【No.289】今年経済成長は…下方修正・景気失速…来年は景気後退…日本は…
2022.12.20
22年7月26日
国際通貨基金(IMF)が世界経済の成長率見通しを再び引き下げた。インフレや利上げが続く欧米など主要国の多くで下方修正を繰り返している。新型コロナウイルス禍からの世界経済の回復は曲がり角を迎えた。欧州のエネルギー不足や新興国の債務危機など不安要因を抱え、IMFのチーフエコノミストは世界同時不況のリスクを指摘している。2022年7月世界経済成長率は3.2%(前4月比-11.1)、起こる可能性の高いシナリオだと2022年は2.6%、2023年は2.0%と基本シナリオよりそれぞれ0.6、0.9㌽下回る。
ロシアから欧州へのガス供給の途絶や深刻な人手不足による世界的なインフレの長期化、金融引締めによる新興国や途上国の債務危機などの下振れリスクがある。米国の購買担当者景気指数(PMI)が47.5となって、不況の分かれ目となる50を割り込んだ。
22年10月11日
世界経済が失速する。IMFは11日改定の世界経済見通しで2023年の成長率見通を
下方修正し米欧、中国の経済を「失速」と表現した。インフレ抑制への世界的な利上げで、翌年度の予測としてはリーマン危機より悲観的だ。世界はインフレ懸念から、経済の落ち込みを警戒する局面に移った。新型コロナ禍から回復した局面は暗転し、世界経済の3分の1が景気後退に陥ると見る。失速の背景は急速な利上げにある。JPモルガン・チェース銀行が経済規模で加重平均した世界の政策金利は3%を超え、リーマン危機の08年以来の水準になった。今後の問題は世界的にインフレ圧力が強く、景気刺激の利下げが簡単にできないことだ。世界の高インフレ率が長引けば、IMFの政策金利 は2023年には5%を超えて、2024年も4.1%と高水準になると予想する。そして2023年の世界成長率が2%を割り込む確率を25%程度とみる。
22年11月18日
米債券市場で景気後退のシグナルとされる、短期2年もの国債の利回りが10年もの国
債を上回る「逆イールド」が40年ぶりの大きさになった。インフレ率が高止まりするなかでFRB(米連邦準備理事会)が景気を維持し、経済を軟着陸させることは極めて困難となった。因みに米国の購買担当者景気指数(PMI)が前月比1.9㌽低下、46.3㌽と好不況の分かれ目となる50を5ヶ月連続下回った。
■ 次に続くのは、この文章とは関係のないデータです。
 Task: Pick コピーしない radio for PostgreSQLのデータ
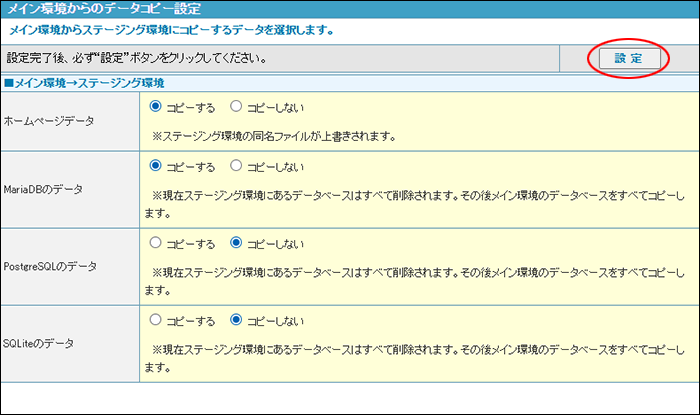click(236, 242)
欧州の総合PMIも50割れが続き、高インフレと金融引締めによる需要落ち込みが米欧景気を揺さぶる。
22年11月23日
FRBは11月まで4会合連続で0.75%の利上げを実施してきたが、12月に利上げのペースは峠を越えた。民間でも物価の上昇がピークを超えたとみる専門家は多く、インフレ対応は転機迎えつつある。「次回の12月会合は0.5%に、2023年に入って2回の会合は0.25%に上げ幅を縮小し、その後は一旦利上げ停止する。」というFRBの議事要旨の公表をした。
22年12月12日
ニューヨーク連銀が発表した11月消費者調査では1年先の予想物価上昇率インフレは
5.2%と前月から0.7㌽下がって、1年3か月ぶりの低水準を記録した。住宅価格も今後さらに下落を続けるとの見方が強まった。13日米労働省が11月消費者物価指数(CPI)は前年同月比7.1%と上昇したが、のびは5ヶ月連続で鈍化した。エネルギー価格を中心に高インフレは落ち着く兆しがあるが、賃上げは続いている。米労働市場の構造変化、特に高齢者の早期退職による深刻な人手不足が続けば、ハイテク業界で増えているレイオフも限定的で、インフレが高止まりする限り引締めは継続せざるをえない。14日のFRBの見通しでは到達金利は5.1%で、9月時点の4.6%から大幅に高まった。年明け以降0.25%ずつ利上げしても5.1%に到達するのは来年5月で、利下げはさらに先になる。景気の中立金利は米国では2%台なかばだが。米国の政策金利は23年中も中立金利の2倍を超える水準になる可能性がある。金融引締めは持続し景気を冷ます。経済協力開発機構(OECD)によると世界の成長率は2023年2.2%と2022年の3.1%から鈍化する。米国と欧州圏はゼロ%台の予測だ。中国は4.6%と持ち直しを見込むが、コロナ政策の余波や対中輸出規制の強化で下振れの恐れがある。2023年の日本は、インフレ対策に苦しみ急速な利上げで景気後退に陥る欧米に反して、物価上昇率は2022年より低下するが内需が景気を下支えして、0%台とされる潜在率を上回る成長を続け1%台の成長になると思われる。